Documenttekst =>
==*==

Hoe weet je met zekerheid dat de dieren aangetast zijn door botulisme?
De diagnose kan vermoed worden op basis van de symptomen, maar omdat de ziektetekens vaag kunnen zijn, is labo-onderzoek aangewezen. De lever vormt het beste staal. Mogelijke andere stalen zijn pensinhoud en mest. De ideale stalen zijn afkomstig van de eerste acuut gestorven dieren omwille van de hoge dosisopname. Vaak moeten er verschillende stalen onderzocht worden vooraleer er één positief is. Het toxine is immers regelmatig niet meer aan te tonen omdat het na de dood geresorbeerd is of verwerkt door andere bacteriën. Een negatief resultaat laat dus niet toe botulisme uit te sluiten.
De prognose van dieren die besmet zijn en symptomen vertonen, is zeer gereserveerd tot slecht. Het percentage dieren dat herstelt is vaak heel gering (kleiner dan 10%). Indien men toch wil behandelen, is het van belang dat de besmettingsbron wordt verwijderd. Het toedienen van antiserum (dat gebaseerd moet zijn op het vooraf typeren van het toxine) is in theorie mogelijk maar dit serum is in België niet beschikbaar, waardoor enkel een ondersteunende behandeling mogelijk is.
Hoe kun je botulisme voorkomen?
Wil je botulisme vermijden, dan moet je verhinderen dat er toxines aanwezig zijn in de diervoeding. Hierbij is het belangrijk te voorkomen dat er kadavers in grasland of in kuilvoeders terechtkomen. Opgemerkte kadavers dienen bij het oogsten onmiddellijk verwijderd te worden. Bij het maaien zelf kunnen ‘wildredders’ het wild wegjagen zodat ze niet in het maaisel terechtkomen. Bovendien moet de kuil van goede kwaliteit zijn. Ook moet voorkomen worden dat grasland voor runderen bemest wordt met mest afkomstig van pluimvee.

==*==

Aangeleverde gegevens =>

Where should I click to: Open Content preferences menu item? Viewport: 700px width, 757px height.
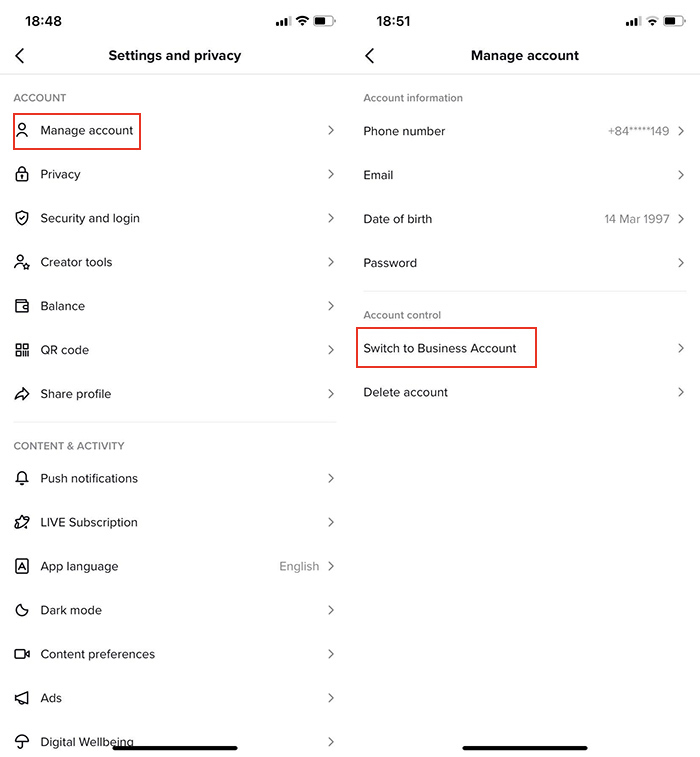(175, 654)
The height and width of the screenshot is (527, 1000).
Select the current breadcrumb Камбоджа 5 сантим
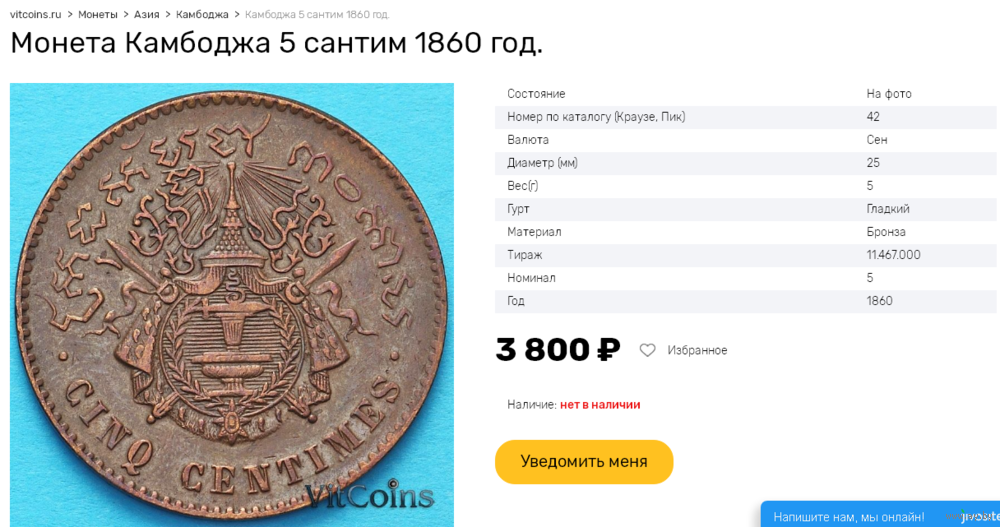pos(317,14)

==*==

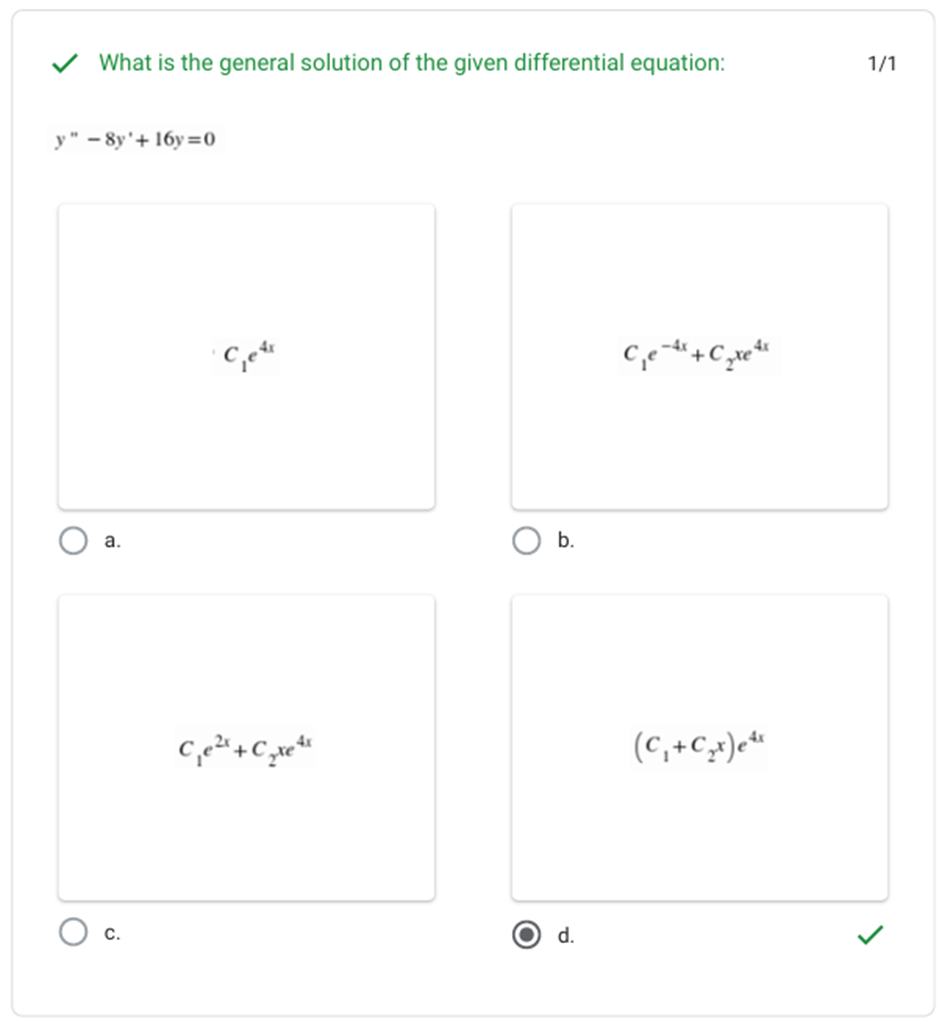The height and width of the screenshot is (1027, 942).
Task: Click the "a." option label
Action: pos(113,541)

==*==

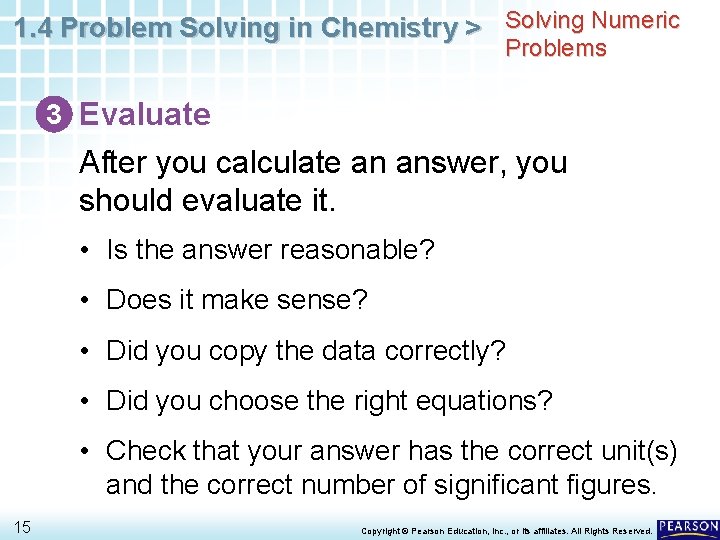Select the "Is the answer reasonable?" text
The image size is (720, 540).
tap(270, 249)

==*==

Studievragen =>
(A) Vertaal de zin "Een negatief resultaat laat dus niet toe botulisme uit te sluiten." uit de tekst over botulisme in het Engels.
(B) Welk staal is volgens de tekst over botulisme het beste voor labo-onderzoek?

Antwoorden =>
(A) A negative result therefore does not allow botulism to be ruled out.

(B) De lever vormt het beste staal.